Task statement> Retype, word for word, every line from the one holding "This screenshot has width=1280, height=719." through the one holding "Task: Click the taskbar search magnifier icon" in the entries below, both included, and only those lines.

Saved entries
⟨

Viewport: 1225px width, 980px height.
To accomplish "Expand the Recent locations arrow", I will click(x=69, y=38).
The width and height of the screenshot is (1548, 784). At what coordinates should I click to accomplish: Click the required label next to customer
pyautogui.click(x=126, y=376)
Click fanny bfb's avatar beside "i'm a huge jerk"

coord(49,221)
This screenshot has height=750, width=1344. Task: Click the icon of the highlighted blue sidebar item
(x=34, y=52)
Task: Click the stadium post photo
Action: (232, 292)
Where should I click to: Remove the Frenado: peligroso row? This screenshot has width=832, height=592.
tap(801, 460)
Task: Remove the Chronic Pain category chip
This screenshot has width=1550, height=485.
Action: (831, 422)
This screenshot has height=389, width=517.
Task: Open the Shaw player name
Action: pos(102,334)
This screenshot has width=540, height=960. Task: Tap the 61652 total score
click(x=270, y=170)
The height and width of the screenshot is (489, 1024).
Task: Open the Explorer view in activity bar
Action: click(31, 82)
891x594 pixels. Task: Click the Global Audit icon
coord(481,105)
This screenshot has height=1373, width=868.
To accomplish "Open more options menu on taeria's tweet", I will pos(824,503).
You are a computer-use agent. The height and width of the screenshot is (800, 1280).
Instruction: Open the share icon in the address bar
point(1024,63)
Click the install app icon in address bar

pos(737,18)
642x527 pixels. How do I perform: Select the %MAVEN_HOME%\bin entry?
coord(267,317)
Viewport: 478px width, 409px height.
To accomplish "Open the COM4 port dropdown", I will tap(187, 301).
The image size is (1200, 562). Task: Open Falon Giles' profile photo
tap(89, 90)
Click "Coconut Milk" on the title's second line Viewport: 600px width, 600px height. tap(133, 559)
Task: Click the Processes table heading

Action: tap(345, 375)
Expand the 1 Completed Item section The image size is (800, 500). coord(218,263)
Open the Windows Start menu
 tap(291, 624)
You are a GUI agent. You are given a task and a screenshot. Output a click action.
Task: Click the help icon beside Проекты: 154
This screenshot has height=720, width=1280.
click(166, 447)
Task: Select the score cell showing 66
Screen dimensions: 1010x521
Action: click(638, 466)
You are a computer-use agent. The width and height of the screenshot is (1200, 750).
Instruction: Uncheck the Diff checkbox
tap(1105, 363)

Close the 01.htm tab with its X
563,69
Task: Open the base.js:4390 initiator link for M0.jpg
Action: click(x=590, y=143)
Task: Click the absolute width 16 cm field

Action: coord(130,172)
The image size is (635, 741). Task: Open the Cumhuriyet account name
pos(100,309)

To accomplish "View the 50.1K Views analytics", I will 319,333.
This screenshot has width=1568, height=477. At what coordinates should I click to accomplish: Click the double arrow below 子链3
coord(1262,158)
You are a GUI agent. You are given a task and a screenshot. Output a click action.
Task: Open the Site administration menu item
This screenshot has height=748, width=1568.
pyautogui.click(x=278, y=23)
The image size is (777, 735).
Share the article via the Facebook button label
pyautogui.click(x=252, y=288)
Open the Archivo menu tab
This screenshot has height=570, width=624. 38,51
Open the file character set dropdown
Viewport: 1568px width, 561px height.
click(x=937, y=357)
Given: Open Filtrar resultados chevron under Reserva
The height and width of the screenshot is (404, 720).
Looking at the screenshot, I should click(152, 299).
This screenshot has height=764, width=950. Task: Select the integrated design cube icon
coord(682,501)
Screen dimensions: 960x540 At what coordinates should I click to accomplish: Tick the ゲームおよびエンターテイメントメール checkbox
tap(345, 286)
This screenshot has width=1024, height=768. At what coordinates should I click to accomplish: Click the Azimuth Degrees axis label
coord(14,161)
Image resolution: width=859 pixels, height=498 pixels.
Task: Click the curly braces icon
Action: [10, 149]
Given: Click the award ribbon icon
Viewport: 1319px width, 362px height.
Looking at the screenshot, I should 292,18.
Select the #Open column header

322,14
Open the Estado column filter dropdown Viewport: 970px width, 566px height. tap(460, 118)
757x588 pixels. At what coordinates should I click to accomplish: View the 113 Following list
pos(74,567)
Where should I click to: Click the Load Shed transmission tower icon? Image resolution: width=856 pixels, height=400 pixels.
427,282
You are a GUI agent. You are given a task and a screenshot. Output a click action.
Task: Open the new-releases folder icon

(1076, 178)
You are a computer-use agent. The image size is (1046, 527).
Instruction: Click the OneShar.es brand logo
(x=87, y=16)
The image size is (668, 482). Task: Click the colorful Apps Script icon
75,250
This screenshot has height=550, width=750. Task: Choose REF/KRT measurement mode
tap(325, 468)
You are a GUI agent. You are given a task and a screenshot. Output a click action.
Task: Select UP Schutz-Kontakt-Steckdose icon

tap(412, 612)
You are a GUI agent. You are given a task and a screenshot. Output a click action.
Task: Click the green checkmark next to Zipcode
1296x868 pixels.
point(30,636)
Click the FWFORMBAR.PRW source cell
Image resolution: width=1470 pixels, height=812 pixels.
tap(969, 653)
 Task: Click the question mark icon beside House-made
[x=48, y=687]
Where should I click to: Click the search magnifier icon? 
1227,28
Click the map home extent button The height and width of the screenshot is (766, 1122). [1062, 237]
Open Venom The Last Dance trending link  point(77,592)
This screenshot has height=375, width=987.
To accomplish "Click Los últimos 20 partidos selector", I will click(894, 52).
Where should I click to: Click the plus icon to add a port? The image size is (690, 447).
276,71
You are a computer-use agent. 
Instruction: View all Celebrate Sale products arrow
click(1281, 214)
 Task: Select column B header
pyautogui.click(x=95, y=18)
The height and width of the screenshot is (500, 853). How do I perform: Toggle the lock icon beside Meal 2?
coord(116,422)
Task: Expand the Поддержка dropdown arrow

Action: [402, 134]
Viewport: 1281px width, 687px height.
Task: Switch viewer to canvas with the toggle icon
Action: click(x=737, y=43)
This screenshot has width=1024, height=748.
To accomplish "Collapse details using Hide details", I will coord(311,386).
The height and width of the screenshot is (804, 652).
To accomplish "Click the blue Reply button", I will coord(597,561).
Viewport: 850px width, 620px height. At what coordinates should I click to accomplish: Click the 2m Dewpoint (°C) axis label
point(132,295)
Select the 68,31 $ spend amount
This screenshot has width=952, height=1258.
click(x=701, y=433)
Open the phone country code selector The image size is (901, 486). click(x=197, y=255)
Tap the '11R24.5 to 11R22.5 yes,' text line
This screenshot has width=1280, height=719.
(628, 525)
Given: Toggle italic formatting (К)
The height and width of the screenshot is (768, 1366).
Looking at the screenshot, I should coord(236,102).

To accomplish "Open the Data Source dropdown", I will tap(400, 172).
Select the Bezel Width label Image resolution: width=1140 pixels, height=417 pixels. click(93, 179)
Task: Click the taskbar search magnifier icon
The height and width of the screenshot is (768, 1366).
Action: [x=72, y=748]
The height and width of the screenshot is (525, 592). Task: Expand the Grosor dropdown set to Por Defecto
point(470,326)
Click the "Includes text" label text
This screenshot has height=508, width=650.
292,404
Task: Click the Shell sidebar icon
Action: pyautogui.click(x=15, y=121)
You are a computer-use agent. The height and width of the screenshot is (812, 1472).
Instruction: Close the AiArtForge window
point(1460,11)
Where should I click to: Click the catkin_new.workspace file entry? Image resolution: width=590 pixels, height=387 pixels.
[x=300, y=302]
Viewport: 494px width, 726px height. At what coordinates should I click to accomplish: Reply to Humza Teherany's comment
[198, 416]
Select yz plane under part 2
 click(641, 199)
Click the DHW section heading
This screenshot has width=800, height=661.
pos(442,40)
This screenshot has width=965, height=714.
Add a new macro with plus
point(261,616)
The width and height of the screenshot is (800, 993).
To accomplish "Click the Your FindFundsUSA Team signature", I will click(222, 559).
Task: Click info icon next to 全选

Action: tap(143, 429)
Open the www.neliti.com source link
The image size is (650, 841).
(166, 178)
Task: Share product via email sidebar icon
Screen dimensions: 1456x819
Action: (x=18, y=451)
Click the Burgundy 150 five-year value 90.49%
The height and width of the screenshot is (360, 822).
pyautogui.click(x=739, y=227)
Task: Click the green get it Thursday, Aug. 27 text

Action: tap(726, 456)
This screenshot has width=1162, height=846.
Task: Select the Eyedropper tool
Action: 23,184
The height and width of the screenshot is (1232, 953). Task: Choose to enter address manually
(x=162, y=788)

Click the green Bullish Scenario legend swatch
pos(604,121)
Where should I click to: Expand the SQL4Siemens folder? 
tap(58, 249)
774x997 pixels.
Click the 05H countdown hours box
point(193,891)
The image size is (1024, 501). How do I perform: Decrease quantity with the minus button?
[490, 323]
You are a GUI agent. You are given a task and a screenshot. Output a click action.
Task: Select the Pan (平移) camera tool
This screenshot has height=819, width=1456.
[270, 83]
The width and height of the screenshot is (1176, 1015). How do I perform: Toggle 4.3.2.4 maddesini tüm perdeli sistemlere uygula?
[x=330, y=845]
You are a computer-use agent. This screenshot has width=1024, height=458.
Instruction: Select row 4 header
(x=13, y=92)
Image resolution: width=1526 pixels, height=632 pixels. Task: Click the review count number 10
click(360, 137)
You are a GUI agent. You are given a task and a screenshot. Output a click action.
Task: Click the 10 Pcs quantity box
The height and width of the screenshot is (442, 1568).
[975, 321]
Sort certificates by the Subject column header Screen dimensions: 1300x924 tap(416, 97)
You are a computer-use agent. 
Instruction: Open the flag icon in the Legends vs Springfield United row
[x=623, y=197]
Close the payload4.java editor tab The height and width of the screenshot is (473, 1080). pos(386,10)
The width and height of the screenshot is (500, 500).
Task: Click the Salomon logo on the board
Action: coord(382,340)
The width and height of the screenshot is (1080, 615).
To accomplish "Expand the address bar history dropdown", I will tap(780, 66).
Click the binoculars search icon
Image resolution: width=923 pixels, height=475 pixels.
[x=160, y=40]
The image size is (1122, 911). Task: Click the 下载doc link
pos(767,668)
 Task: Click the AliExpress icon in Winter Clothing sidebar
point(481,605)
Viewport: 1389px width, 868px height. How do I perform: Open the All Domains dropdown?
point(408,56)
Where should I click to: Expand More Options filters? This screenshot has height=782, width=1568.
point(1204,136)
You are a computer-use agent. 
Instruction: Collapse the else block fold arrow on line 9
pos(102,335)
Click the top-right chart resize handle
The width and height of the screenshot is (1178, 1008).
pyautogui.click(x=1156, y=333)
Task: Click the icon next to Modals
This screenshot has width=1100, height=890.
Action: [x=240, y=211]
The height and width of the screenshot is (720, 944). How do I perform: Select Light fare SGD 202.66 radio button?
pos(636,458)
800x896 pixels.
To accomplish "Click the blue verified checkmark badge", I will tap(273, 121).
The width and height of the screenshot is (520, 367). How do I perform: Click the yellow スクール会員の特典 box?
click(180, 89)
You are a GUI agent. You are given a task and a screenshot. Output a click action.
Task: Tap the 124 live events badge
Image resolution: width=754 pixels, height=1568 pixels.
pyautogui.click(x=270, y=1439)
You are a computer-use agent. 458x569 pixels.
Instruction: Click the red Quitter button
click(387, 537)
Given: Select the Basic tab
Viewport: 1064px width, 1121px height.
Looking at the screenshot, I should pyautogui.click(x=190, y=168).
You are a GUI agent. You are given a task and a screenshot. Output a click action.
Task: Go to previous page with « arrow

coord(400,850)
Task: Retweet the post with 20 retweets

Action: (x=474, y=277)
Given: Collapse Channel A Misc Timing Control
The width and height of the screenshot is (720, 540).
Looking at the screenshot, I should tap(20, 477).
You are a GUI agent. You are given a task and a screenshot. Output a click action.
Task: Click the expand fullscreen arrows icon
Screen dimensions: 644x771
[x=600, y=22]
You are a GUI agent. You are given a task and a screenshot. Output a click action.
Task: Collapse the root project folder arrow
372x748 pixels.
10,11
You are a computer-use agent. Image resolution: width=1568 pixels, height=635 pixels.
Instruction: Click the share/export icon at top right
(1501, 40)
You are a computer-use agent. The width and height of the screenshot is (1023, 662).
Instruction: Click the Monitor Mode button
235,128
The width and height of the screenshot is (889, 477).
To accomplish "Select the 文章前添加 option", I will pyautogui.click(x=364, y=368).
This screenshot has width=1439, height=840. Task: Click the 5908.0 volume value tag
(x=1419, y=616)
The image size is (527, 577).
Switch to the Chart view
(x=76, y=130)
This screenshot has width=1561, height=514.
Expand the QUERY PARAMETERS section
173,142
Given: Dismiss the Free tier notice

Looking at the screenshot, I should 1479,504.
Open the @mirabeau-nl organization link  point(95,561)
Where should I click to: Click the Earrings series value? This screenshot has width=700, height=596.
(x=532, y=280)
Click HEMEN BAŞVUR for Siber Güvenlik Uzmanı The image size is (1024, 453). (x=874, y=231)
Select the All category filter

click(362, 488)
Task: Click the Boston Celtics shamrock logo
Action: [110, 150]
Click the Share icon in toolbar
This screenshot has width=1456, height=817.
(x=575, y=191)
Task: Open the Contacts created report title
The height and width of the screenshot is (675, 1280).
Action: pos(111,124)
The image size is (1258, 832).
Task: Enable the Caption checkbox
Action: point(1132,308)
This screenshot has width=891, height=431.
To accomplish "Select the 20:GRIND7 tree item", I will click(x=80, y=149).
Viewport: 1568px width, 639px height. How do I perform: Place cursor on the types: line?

⟩

Written reply>
This screenshot has width=1280, height=719.
(628, 525)
Given: Toggle italic formatting (К)
The height and width of the screenshot is (768, 1366).
Looking at the screenshot, I should coord(236,102).

To accomplish "Open the Data Source dropdown", I will tap(400, 172).
Select the Bezel Width label Image resolution: width=1140 pixels, height=417 pixels. click(93, 179)
Task: Click the taskbar search magnifier icon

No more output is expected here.